— START Data shown —

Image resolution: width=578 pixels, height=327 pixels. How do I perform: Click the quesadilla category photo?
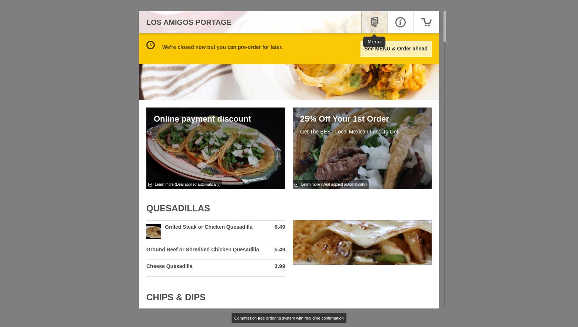[x=362, y=242]
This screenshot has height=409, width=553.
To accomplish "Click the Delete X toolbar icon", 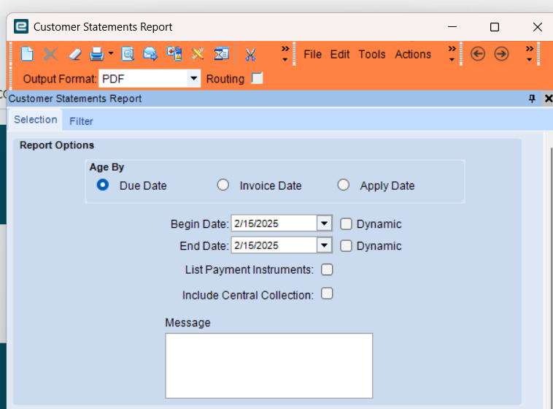I will click(x=50, y=54).
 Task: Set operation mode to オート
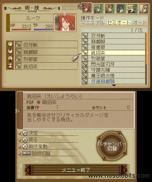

— END Data shown —

* Objective
Extract each line of the records above that contains the string "height", and reproduce every such line in full.

* Exercise answer
Image resolution: width=578 pixels, height=327 pixels. How do I perform: Click the quesadilla category photo?
This screenshot has height=409, width=553.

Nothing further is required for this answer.